1. There is much training happening, sometimes at considerable expense, it is usually, not always, focused on enabling shop staff to recognise product features and what differentiates one brand from another. Critically however the retention level by staff is rarely tested or recorded. Our USA editor Chuck Kukla adds “Currently, nothing ties the training that occurs (if it does) in one segment to another. What this OGC program is aiming to do is make training coherent across all the different segments”.
2. Naturally it is in the best interests of brands to promote their own interests and in the process much creative marketing wording arises, each brand using different words for what appears to be the same thing. We hear from CK our USA editor of ‘a growing feeling of being overwhelmed by the information flows in different ‘marketing languages’ and of conflicting claims’. ( “having been the owner of two outdoor brands I feel I have an understanding of and empathy with this”, Mike Parsons). The outdoor instructors and guides who are full time professional users are usually outside this training loop and indeed it has happened that pro’s sponsored by a brand and when asked by a client why they use such a products can only say in response, “because we are sponsored”.

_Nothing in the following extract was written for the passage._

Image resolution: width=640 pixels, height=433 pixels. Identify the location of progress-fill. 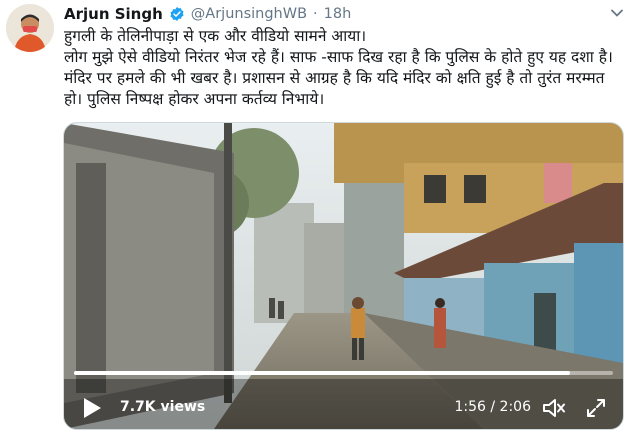
(322, 373).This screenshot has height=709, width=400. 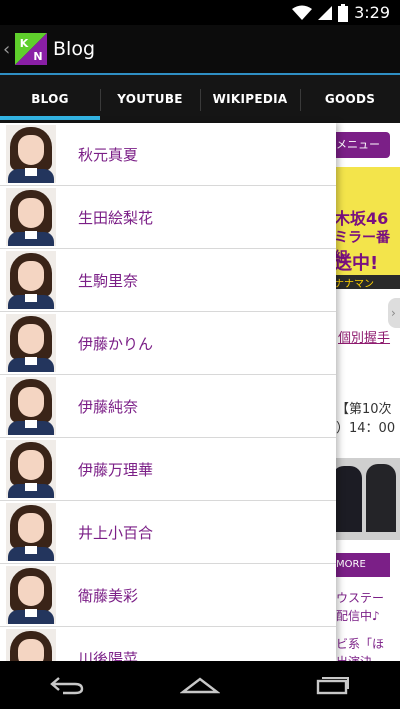 I want to click on background-text: ）14：00, so click(x=366, y=428). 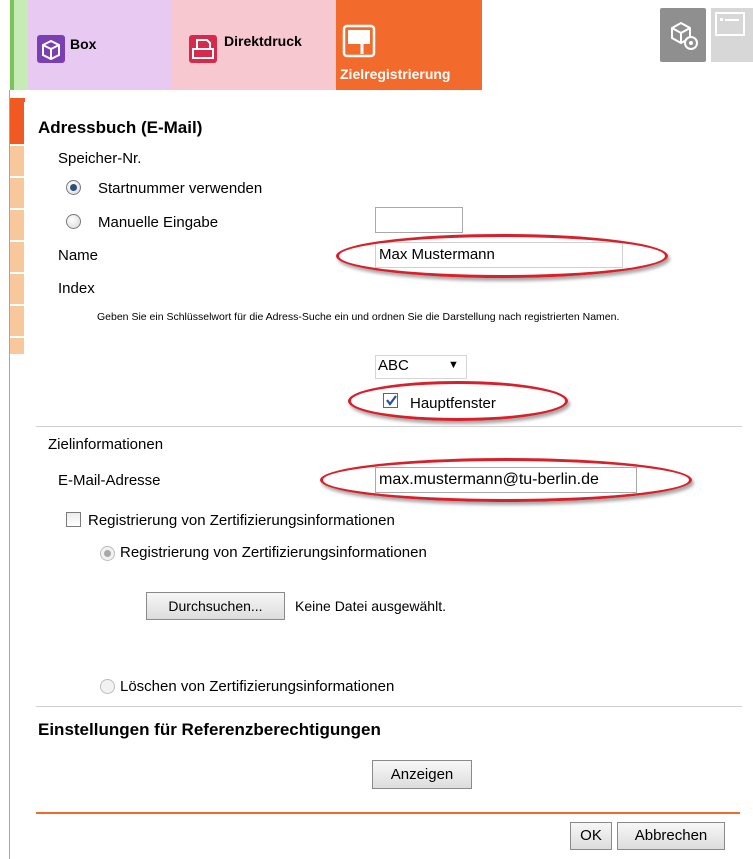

3. What is lacking are fundamentals of the basic science, human physiology, manufacturing technology and historical breakthroughs which all the great innovations and progressions of the industry are based on. We feel that it would be of benefit to both the outdoor industry as a whole and individuals within it and on its periphery if such information and training tools were available and the retention levels of trainees recorded.
The sector lacks a formal and independent product training system, embracing all functions across the supply chain from factory to design to retail buyer and sales to professional instructor/guide.
There is little opportunity for continuous personal development and achievement that is measured and recognised.
Skills for using garments and products have been under emphasised, and should be embraced within a training system to educate users in a way that gives them the best chance of ensuring that users optimise performance.
When retailers are OGC trained on the base principles of how all garments work and best practises for using them, brand training people can focus more clearly on brand and product differentiation and building of the all important trading and personal relationships.
Outdoor instructing professionals, and journalists, the very people who use the products most extensively, are usually left out of existing product training. We aim to work closely with the BMC and UK mountain training to see how our courses can support their extensive and existing instruction.
In the UK and many countries, extensive and inclusive mountain training courses exist at all levels from walking group leaders to climbing walls to snow and ice. Snow sports have also very extensive training, usually for professional instructors but sometimes for volunteers. Most of these course contents and accreditation are co-ordinated across Europe to ensure ‘equivalence’ and that the skill can be used legally, Europe wide. The UIAA is involved with this.
The UK cycle industry has very extensive and successful training courses, admittedly driven by the legal requirement that a cycle be roadworthy when sold to the end user. The first course is recognising by name all parts of a bike and which parts need lubrication. Our first of 10 modules, 1.1 similarly starts with the basics ‘Size, fit, grade and tailoring for function.’